*THE RECORDS*:

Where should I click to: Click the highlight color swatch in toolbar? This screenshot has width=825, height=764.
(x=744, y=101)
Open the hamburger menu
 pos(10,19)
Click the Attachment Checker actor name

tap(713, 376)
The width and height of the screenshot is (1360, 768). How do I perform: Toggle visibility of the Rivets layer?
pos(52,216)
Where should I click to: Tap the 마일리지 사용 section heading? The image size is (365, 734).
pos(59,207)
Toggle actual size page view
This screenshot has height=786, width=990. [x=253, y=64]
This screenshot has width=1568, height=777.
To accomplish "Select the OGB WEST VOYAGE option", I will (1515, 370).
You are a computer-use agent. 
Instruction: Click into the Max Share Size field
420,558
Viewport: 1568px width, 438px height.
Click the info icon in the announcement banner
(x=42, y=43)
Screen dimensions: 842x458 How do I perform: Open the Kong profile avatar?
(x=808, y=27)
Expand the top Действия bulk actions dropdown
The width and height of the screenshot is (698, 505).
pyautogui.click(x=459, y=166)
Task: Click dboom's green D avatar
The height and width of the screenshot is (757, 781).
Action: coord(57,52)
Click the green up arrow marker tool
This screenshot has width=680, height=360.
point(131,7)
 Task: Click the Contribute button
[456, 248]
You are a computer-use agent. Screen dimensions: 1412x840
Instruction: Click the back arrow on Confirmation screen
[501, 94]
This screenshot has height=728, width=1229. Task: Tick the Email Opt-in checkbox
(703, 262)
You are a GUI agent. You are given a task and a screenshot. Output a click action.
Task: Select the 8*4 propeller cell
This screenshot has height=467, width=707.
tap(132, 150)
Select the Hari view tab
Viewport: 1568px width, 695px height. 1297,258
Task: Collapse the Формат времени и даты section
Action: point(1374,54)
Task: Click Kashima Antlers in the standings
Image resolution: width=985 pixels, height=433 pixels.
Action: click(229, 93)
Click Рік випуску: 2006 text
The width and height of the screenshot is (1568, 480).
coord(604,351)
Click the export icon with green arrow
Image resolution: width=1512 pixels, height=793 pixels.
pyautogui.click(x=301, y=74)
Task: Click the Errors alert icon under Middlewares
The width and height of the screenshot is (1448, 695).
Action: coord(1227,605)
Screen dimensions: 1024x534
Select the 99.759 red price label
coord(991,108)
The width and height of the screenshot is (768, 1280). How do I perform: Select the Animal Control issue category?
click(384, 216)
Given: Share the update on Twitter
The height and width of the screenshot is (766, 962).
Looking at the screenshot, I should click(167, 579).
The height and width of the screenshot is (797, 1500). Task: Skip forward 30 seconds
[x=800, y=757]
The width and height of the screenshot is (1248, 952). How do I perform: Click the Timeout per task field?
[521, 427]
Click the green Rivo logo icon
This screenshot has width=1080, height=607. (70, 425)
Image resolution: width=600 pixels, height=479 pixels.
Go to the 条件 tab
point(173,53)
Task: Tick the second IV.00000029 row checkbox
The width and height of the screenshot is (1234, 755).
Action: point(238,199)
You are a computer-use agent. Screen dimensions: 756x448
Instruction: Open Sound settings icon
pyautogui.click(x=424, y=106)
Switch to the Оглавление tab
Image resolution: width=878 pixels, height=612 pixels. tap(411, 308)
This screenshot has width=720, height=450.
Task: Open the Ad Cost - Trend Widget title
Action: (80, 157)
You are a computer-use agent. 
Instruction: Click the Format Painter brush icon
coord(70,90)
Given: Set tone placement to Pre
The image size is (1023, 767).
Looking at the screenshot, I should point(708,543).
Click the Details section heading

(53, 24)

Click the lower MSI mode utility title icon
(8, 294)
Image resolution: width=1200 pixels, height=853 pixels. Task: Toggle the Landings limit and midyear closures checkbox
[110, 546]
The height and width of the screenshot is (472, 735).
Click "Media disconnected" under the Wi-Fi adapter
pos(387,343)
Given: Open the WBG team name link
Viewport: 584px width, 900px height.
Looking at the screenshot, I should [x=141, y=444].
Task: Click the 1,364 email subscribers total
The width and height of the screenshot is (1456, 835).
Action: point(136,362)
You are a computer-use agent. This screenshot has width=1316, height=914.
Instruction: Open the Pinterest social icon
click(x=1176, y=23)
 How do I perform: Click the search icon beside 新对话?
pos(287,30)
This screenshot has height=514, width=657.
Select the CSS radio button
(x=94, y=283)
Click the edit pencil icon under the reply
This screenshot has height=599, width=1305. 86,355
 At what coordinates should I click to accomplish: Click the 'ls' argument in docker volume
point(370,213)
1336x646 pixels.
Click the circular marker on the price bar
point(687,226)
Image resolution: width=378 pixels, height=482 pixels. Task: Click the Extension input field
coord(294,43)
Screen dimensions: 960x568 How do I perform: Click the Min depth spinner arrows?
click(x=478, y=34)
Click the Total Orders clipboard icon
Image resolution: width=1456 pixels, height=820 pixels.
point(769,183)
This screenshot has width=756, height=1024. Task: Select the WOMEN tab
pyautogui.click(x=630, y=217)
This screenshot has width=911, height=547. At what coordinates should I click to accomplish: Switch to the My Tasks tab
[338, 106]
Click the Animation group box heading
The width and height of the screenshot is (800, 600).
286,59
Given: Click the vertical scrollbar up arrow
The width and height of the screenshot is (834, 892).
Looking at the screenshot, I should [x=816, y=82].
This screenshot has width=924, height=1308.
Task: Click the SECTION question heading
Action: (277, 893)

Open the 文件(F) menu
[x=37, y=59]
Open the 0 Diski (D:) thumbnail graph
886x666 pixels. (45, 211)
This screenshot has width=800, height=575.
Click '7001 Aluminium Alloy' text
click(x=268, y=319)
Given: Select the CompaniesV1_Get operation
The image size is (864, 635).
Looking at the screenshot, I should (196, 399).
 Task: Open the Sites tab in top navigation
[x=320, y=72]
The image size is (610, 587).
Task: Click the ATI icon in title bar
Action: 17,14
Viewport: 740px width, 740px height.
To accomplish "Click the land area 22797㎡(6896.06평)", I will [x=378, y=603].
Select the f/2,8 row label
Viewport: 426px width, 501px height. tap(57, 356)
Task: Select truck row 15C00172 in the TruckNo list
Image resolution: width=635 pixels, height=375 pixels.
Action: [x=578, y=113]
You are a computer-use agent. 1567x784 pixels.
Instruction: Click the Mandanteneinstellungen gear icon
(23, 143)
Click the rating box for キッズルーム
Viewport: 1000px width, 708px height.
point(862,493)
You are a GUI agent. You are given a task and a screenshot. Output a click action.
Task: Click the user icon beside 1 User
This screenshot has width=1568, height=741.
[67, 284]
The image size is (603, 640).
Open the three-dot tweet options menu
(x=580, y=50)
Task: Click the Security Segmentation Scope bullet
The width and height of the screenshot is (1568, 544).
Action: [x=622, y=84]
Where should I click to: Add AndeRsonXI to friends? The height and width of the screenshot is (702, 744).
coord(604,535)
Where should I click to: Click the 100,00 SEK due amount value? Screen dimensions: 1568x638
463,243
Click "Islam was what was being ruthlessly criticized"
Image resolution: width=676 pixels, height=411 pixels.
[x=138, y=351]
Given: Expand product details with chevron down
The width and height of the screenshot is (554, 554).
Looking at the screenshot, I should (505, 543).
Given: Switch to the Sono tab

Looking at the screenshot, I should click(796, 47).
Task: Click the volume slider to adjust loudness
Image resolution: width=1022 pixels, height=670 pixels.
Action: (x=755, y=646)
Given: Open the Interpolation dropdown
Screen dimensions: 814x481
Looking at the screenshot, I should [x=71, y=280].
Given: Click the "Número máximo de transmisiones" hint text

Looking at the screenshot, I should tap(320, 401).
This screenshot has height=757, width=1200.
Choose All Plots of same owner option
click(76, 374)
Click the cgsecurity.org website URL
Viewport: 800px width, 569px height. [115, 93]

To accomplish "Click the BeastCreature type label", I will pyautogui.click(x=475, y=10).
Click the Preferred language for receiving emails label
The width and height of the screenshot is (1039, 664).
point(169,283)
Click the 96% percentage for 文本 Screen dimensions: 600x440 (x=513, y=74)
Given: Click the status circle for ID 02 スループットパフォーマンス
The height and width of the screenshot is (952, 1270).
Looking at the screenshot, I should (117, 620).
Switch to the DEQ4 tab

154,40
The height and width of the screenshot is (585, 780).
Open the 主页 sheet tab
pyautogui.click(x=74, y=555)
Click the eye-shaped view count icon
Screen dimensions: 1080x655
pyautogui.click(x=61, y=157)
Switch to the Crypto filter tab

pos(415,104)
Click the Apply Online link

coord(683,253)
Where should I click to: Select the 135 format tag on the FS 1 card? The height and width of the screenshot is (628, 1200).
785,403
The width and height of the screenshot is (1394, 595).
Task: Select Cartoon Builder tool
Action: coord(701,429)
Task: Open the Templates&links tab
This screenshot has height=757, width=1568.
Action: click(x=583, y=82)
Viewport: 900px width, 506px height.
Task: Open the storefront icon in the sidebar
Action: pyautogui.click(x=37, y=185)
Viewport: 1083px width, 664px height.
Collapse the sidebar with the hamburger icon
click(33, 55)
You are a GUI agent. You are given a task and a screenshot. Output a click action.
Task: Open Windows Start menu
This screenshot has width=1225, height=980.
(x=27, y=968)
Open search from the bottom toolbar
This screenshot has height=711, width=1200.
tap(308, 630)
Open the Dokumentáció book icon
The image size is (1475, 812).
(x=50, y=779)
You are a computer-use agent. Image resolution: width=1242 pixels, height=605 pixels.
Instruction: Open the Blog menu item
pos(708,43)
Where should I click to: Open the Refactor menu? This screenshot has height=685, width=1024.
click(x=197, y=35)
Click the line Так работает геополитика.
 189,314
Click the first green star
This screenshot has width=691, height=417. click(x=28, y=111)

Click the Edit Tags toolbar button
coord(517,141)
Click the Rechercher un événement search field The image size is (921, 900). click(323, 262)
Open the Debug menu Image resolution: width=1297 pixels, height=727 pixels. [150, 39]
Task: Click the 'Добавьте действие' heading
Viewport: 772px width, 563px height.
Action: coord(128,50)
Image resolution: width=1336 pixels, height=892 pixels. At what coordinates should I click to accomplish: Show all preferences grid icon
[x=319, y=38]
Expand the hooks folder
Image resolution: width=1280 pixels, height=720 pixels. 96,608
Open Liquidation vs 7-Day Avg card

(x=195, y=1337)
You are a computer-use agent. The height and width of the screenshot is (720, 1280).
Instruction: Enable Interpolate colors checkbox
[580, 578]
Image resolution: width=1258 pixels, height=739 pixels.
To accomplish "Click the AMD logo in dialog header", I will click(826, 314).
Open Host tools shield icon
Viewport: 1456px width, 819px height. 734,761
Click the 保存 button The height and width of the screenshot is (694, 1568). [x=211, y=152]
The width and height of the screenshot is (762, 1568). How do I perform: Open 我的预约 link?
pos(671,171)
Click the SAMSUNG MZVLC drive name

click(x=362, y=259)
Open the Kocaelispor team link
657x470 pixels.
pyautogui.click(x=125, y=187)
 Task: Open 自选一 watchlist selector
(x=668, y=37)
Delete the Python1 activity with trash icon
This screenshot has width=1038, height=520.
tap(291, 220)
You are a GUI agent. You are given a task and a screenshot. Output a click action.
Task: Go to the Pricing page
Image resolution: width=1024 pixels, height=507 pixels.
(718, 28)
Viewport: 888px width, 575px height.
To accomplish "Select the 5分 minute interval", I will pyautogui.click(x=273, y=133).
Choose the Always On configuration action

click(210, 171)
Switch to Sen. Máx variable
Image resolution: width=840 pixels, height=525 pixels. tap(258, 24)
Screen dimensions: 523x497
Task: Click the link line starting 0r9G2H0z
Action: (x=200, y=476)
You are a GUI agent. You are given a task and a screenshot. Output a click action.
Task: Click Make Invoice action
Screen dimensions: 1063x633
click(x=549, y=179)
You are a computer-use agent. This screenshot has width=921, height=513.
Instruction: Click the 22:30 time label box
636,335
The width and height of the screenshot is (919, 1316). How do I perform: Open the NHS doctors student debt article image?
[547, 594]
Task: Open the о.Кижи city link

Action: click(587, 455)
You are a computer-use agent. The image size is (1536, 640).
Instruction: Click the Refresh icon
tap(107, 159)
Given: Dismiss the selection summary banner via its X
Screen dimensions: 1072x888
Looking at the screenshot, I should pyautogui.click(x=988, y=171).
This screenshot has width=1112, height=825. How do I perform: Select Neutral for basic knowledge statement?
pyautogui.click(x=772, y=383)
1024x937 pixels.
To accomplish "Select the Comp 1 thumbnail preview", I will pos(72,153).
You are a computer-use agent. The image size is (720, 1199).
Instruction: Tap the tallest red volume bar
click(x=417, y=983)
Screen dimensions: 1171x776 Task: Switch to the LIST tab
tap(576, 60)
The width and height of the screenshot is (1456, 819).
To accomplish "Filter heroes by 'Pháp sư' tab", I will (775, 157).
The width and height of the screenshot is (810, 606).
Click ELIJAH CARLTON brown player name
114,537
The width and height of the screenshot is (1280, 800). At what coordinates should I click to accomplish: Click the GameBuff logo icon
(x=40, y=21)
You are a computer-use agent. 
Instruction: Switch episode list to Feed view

*EXERCISE*:
Read the entries above and find each line holding the word "computer". Copy it out.

*WRITTEN ANSWER*:
You are a computer-use agent. 
You are a computer-use agent. Screen dimensions: 1412x840
You are a computer-use agent. Screen dimensions: 756x448
You are a computer-use agent. 
You are a computer-use agent. This screenshot has width=1316, height=914.
You are a computer-use agent. 1567x784 pixels.
You are a computer-use agent. Image resolution: width=1242 pixels, height=605 pixels.
You are a computer-use agent. The height and width of the screenshot is (720, 1280).
You are a computer-use agent. This screenshot has width=921, height=513.
You are a computer-use agent. The image size is (1536, 640).
You are a computer-use agent. The image size is (720, 1199).
You are a computer-use agent. 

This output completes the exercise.